Lemma 28.22.8. Let $X$ be a scheme. Assume $X$ is quasi-compact and quasi-separated. Let $\mathcal{F}$ be a finite type quasi-coherent $\mathcal{O}_ X$-module. Then we can write $\mathcal{F} = \mathop{\mathrm{colim}}\nolimits \mathcal{F}_ i$ with $\mathcal{F}_ i$ of finite presentation and all transition maps $\mathcal{F}_ i \to \mathcal{F}_{i'}$ surjective.

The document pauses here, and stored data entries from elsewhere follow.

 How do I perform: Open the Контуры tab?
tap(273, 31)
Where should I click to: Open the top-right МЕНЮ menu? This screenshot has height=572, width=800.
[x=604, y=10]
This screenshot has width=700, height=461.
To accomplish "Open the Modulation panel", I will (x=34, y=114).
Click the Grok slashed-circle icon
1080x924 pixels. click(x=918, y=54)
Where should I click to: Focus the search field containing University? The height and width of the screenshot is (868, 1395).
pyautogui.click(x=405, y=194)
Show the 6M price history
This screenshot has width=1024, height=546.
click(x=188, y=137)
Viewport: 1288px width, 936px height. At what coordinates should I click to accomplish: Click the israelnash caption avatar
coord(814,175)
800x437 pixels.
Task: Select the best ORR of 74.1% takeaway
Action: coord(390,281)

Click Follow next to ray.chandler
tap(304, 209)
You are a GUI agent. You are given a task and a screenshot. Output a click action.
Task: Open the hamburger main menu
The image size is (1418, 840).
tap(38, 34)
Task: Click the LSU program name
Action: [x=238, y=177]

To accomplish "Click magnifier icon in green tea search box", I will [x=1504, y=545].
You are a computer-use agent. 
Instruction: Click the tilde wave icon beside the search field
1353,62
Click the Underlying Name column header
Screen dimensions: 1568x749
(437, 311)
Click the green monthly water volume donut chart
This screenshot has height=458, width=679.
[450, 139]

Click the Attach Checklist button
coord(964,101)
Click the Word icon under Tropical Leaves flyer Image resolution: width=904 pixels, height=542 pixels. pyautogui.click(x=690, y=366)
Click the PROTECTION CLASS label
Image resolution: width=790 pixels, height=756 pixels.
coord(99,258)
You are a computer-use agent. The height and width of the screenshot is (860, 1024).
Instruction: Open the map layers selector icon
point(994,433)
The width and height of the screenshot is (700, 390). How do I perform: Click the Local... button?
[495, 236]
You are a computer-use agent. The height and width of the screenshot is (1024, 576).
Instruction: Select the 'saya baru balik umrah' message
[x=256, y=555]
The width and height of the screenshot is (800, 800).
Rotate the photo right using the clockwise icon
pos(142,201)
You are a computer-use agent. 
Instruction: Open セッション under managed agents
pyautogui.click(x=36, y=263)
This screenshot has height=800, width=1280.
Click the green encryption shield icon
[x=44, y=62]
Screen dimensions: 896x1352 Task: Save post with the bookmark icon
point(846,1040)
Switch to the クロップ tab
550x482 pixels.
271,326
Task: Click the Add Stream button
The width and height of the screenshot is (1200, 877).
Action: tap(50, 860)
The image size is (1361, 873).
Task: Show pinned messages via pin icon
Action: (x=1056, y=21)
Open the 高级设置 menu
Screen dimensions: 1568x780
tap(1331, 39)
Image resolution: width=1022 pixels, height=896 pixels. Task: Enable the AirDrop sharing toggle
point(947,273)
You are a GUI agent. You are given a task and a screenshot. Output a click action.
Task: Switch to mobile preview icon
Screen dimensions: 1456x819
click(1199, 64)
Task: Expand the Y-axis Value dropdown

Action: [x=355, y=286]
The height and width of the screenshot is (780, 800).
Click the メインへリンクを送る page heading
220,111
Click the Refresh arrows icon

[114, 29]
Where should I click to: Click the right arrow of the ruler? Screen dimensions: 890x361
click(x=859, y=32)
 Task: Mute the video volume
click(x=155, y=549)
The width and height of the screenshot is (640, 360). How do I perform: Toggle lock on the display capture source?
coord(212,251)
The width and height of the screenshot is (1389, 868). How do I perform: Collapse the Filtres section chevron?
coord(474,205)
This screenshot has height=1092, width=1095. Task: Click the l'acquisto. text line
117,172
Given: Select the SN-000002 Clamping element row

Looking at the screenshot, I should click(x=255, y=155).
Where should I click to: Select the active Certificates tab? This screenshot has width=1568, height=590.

Proof. Write $\mathcal{F} = \mathop{\mathrm{colim}}\nolimits \mathcal{G}_ i$ as a filtered colimit of finitely presented $\mathcal{O}_ X$-modules (Lemma 28.22.7). We claim that $\mathcal{G}_ i \to \mathcal{F}$ is surjective for some $i$. Namely, choose a finite affine open covering $X = U_1 \cup \ldots \cup U_ m$. Choose sections $s_{jl} \in \mathcal{F}(U_ j)$ generating $\mathcal{F}|_{U_ j}$, see Lemma 28.16.1. By Sheaves, Lemma 6.29.1 we see that $s_{jl}$ is in the image of $\mathcal{G}_ i \to \mathcal{F}$ for $i$ large enough. Hence $\mathcal{G}_ i \to \mathcal{F}$ is surjective for $i$ large enough. Choose such an $i$ and let $\mathcal{K} \subset \mathcal{G}_ i$ be the kernel of the map $\mathcal{G}_ i \to \mathcal{F}$. Write $\mathcal{K} = \mathop{\mathrm{colim}}\nolimits \mathcal{K}_ a$ as the filtered colimit of its finite type quasi-coherent submodules (Lemma 28.22.3). Then $\mathcal{F} = \mathop{\mathrm{colim}}\nolimits \mathcal{G}_ i/\mathcal{K}_ a$ is a solution to the problem posed by the lemma. $\square$

Comment #2653 by BB on

The limit in the statement of the lemma should probably be a colimit.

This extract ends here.